The Review Agent
The Review Agent is the core intelligence component of the Gova platform. It functions as an automated expert moderator, utilizing Large Language Models (LLMs) to evaluate real-time chat messages, assess their risk levels, and determine if an intervention is required based on specific community guidelines.
Overview
The agent acts as a "Reviewer" that mimics a moderator with extensive experience. It does not just look for banned keywords; it understands the nuance, intent, and context of conversations.
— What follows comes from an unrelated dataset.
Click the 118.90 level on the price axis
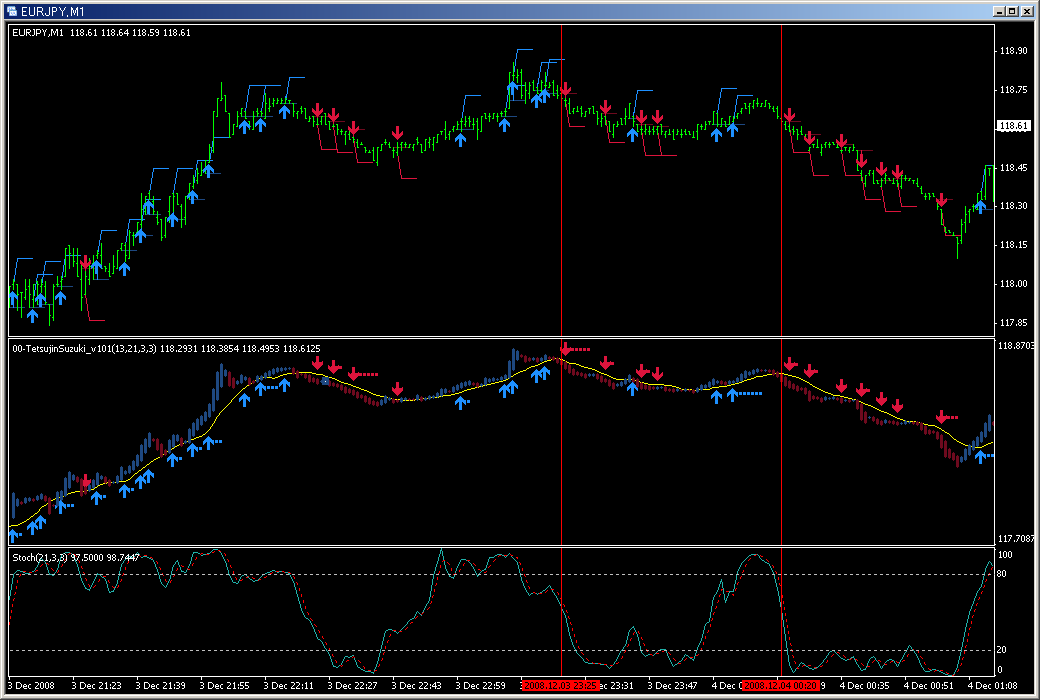 [1013, 51]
Every evaluation results in a Severity Score and a justified Reasoning, ensuring that automated actions are transparent and auditable.
Evaluation Logic
The Review Agent processes four primary data points to make an informed decision:
- Server Context: A high-level summary of the community (e.g., "A technical support server for Python developers").
- Community Guidelines: The specific rules the agent is tasked to enforce (e.g., "No self-promotion," "Be respectful").
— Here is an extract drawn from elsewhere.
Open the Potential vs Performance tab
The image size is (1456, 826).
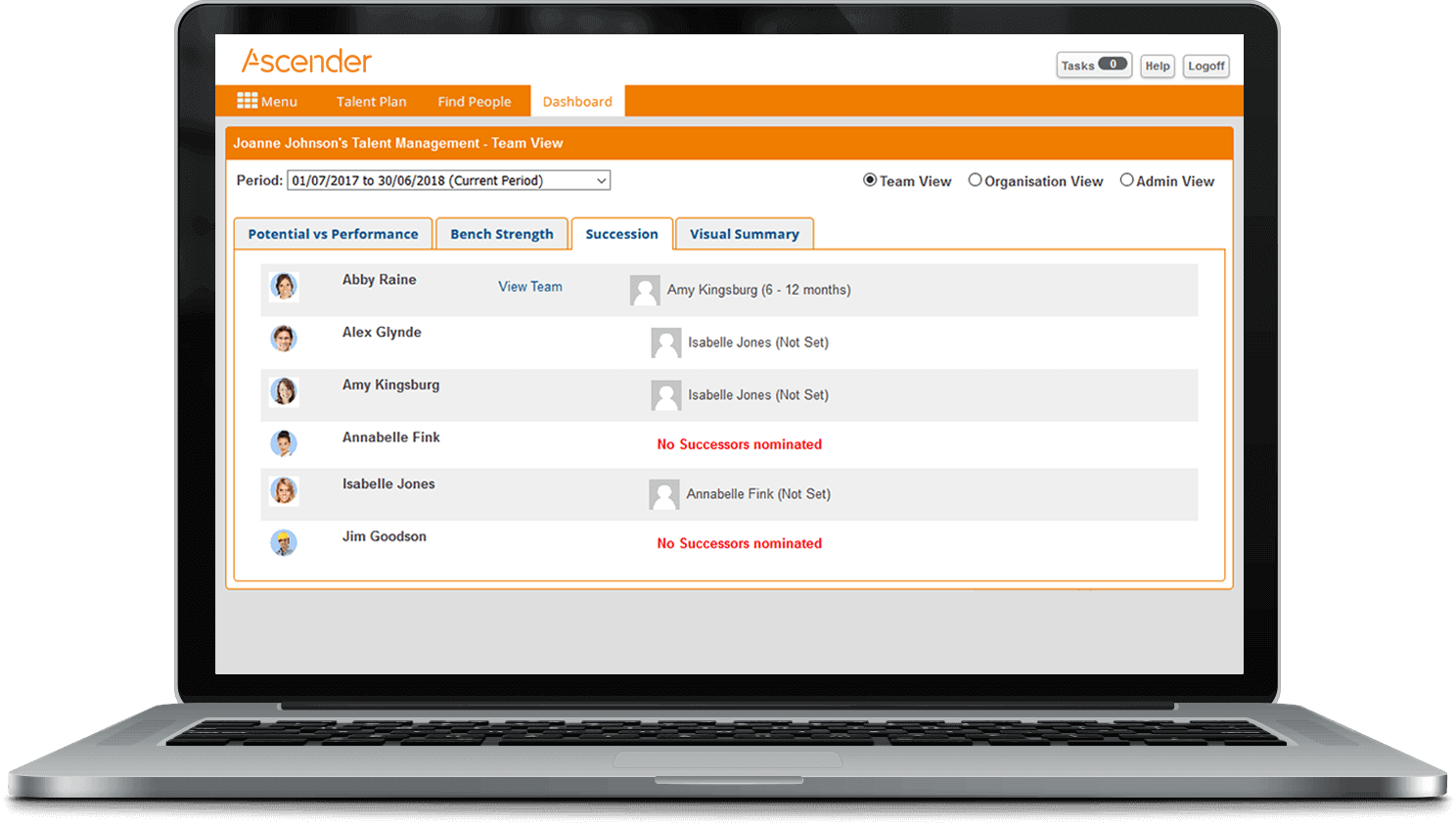pyautogui.click(x=333, y=233)
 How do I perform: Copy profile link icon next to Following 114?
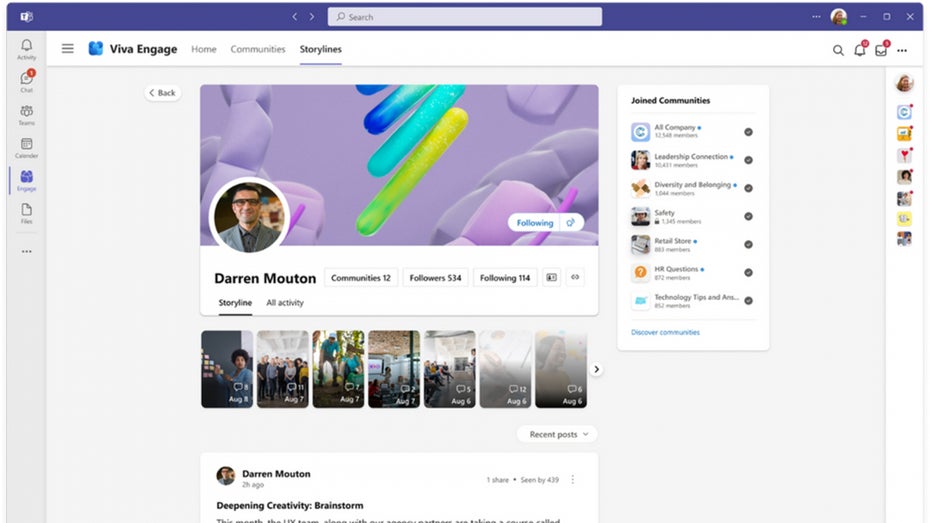575,278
- Channel History: A summary of recent messages to understand the flow of the current conversation.
- Message Metadata: The specific message content, sender information, and platform-specific data.
Severity Scoring
Every message is assigned a score between 0.0 and 1.0:
- 0.0 - 0.3: Compliant; no action needed.
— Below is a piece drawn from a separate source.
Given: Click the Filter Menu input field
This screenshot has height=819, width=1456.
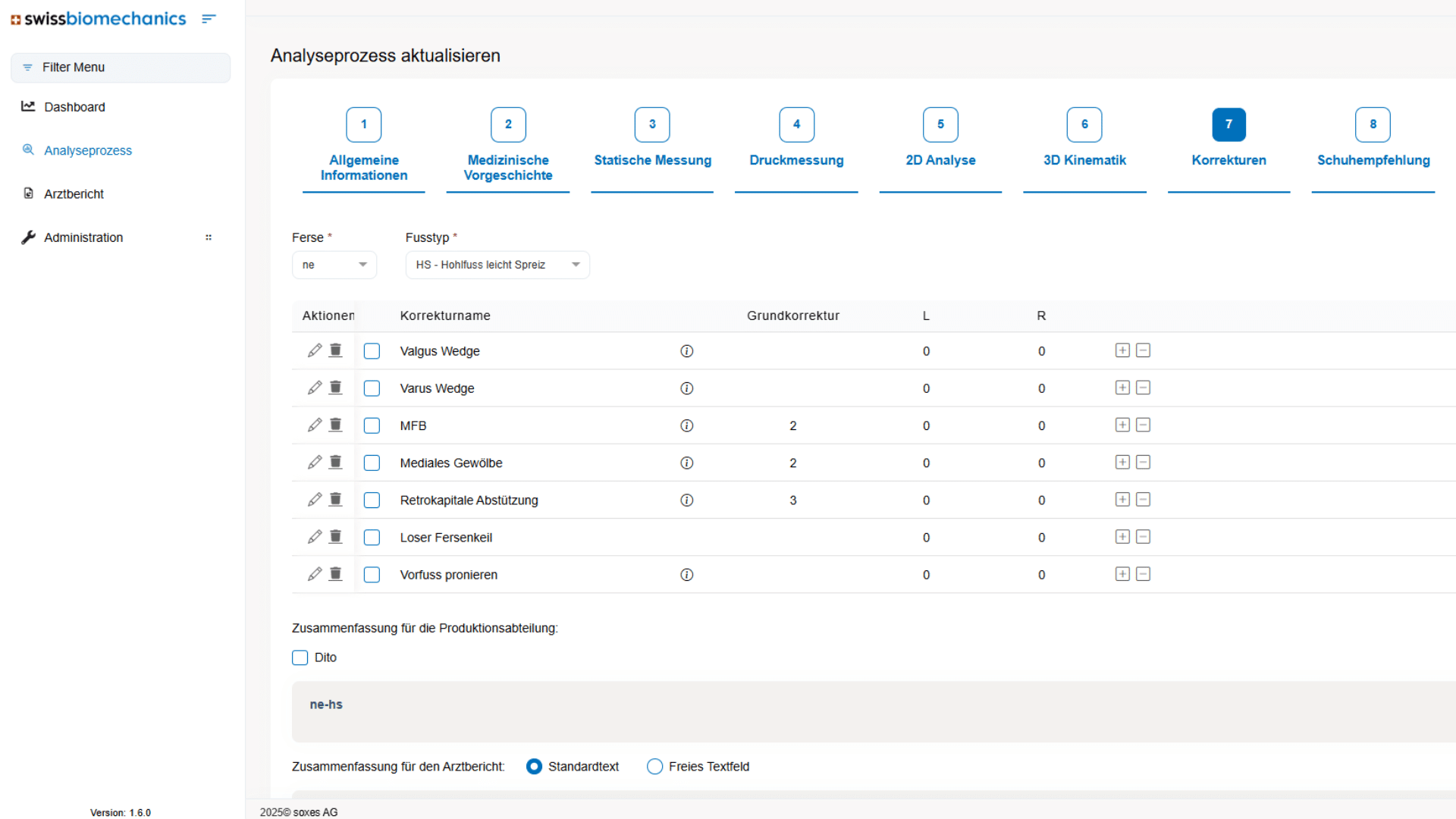Looking at the screenshot, I should (121, 67).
- 0.4 - 0.7: Potential violation; may require monitoring or a soft warning.
- 0.8 - 1.0: Critical violation; suggests immediate escalation (e.g., kick or timeout).
Agent Output
When the agent evaluates a message, it returns a structured ReviewAgentOutput object.
| Field | Type | Description |
| :--- | :--- | :--- |
| severity_score | float | A value from 0.0 to 1.0 indicating the violation strength. |
| reason | string | A detailed explanation of why the score was given. |
| action | object | (Optional) A suggested intervention to be executed on the platform. |
Suggested Actions
If the agent determines a violation has occurred, it may suggest an action based on the capabilities granted to the moderator. Currently supported actions for Discord include:
- REPLY: Sends a public warning or clarification to the user.
- TIMEOUT: Temporarily restricts the user's ability to send messages.
- KICK: Removes the user from the server.
Configuration and Usage
The agent's behavior is governed by the conf (configuration) provided when creating or updating a Moderator. This configuration defines the "personality" and the "ruleset" the agent follows.
Example Evaluation Result
In the background, the agent produces a JSON-structured response that the backend uses to trigger alerts or automated flows:
{
"severity_score": 0.85,
"reason": "The user utilized a targeted slur against another member, directly violating the 'Zero Tolerance for Hate Speech' guideline.",
"action": {
"type": "TIMEOUT",
"params": {
"duration_minutes": 60,
"reason": "Hate speech violation detected by AI moderator."
}
}
}
Approval Workflow
To ensure safety, the Gova backend provides an escalation path for the Review Agent's suggestions:
- Detection: The agent flags a message and suggests an action.
- Pending State: The action is saved with a status of
AWAITING_APPROVAL. - Human-in-the-loop: A human administrator reviews the
reasonandseverity_scorevia the API or Dashboard. - Execution: The admin calls the
/actions/{action_id}/approveendpoint to execute the intervention on the live platform.
Action Execution Endpoint
POST /api/v1/actions/{action_id}/approve
Response: Returns an ActionResponse indicating the final status (COMPLETED or FAILED) and the execution timestamp.